Song by Shankar–Ehsaan–Loy (composer) Farhan Akhtar, Hrithik Roshan, Abhay Deol, María del Mar Fernández (singers)

from the album Zindagi Na Milegi Dobara
- Released: 17 June 2011
- Recorded: 2010
- Genre: Flamenco
- Length: 3:51
- Label: T-Series
- Songwriters: Shankar–Ehsaan–Loy, Javed Akhtar
- Producers: Farhan Akhtar Ritesh Sidhwani

= Señorita (Zindagi Na Milegi Dobara song) =

2011 song from the Indian film Zindagi Na Milegi Dobara

"Señorita" is a song from the soundtrack of the 2011 Indian film Zindagi Na Milegi Dobara. It was composed by Shankar–Ehsaan–Loy and performed by Farhan Akhtar, Hrithik Roshan, Abhay Deol and Spanish singer María del Mar Fernández. The lyrics were penned by Javed Akhtar. The Latino-flavoured Spanish flamenco song is about being yourself and having fun.

== Development ==
Director Zoya Akhtar insisted on Hrithik Roshan, Farhan Akhtar and Abhay Deol singing, as it was the only lip-sync song in the film. The actors agreed to it. The trio sing with traditional Spanish flamenco artist María del Mar Fernández, who made her debut with the song. She was auditioned by Shankar–Ehsaan–Loy to croon the Spanish portions.

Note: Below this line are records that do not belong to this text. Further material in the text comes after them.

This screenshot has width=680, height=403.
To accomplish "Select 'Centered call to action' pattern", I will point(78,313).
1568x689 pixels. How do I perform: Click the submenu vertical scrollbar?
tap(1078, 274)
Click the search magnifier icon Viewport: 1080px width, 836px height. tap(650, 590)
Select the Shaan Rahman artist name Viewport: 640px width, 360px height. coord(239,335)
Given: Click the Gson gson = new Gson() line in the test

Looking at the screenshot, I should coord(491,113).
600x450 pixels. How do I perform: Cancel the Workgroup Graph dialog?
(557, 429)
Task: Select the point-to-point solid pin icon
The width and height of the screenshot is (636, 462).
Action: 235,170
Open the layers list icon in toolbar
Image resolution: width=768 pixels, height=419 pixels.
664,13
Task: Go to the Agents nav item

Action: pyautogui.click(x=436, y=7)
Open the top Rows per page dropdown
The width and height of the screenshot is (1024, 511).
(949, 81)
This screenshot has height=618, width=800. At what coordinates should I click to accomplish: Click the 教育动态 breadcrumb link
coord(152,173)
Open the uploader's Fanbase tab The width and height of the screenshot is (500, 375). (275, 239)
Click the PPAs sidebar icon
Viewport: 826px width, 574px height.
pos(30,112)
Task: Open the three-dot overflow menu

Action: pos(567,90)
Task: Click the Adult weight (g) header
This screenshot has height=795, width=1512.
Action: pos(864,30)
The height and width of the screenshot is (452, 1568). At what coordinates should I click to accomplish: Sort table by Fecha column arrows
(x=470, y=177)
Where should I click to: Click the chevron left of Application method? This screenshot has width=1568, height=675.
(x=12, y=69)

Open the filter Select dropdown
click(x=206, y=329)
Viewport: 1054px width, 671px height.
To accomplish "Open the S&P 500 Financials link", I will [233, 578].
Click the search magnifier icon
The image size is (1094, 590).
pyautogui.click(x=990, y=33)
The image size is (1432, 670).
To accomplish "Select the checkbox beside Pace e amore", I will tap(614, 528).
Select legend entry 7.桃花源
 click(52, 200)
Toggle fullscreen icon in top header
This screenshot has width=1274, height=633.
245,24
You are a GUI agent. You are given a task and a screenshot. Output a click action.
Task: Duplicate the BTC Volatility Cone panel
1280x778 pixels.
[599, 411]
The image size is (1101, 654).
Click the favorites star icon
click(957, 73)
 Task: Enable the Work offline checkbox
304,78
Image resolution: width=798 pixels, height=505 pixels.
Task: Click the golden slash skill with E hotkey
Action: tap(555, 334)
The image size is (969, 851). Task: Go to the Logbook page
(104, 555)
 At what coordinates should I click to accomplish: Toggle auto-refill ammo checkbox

This is the first time Abhay Deol has sung for a film, though both Farhan Akhtar and Hrithik Roshan made their singing debuts for Rock On!! and Kites respectively. They recorded a good part of the song by tricking the actors into believing that it is a rehearsal and used it since it sounded good.

== Music video ==
The video, choreographed by the duo of Bosco-Caesar, and shot in front of 'Bar El Parque' in Alájar, features Hrithik Roshan, Farhan Akhtar and Abhay Deol, the three leads with mayor Carmen Osorno and Concha Montero ‘La Taranta'. The mayor and the locals, who had no idea about Bollywood movies and their nature, came all dressed in the third day of the shooting and joined in with the crew. Zoya refused to use extras in the video and got some locals to dance with her lead actors. The song is picturised while on a road trip — the leads have a fun evening, break into a song, tap dance.

== Reception ==
Rediff in its music review, stated, "Señorita treads on cultural stereotypes with its flamenco-inspired beats, ethnic elements and lyricism represented by María Del Mar Fernández yet keeps it interesting by adding its own twist to the take." Meanwhile, Bollywood Hungama described the track as "A fun number with some impressive singing with Hrithik, Farhan and Abhay". Bollyspice reviewer Vanessa Barnes, who loved the song, said, "This is a thoroughly Spanish track, from the guitars, the handclapping, the exuberance and the passion. It made me long to go back to Barcelona, because I can TASTE it."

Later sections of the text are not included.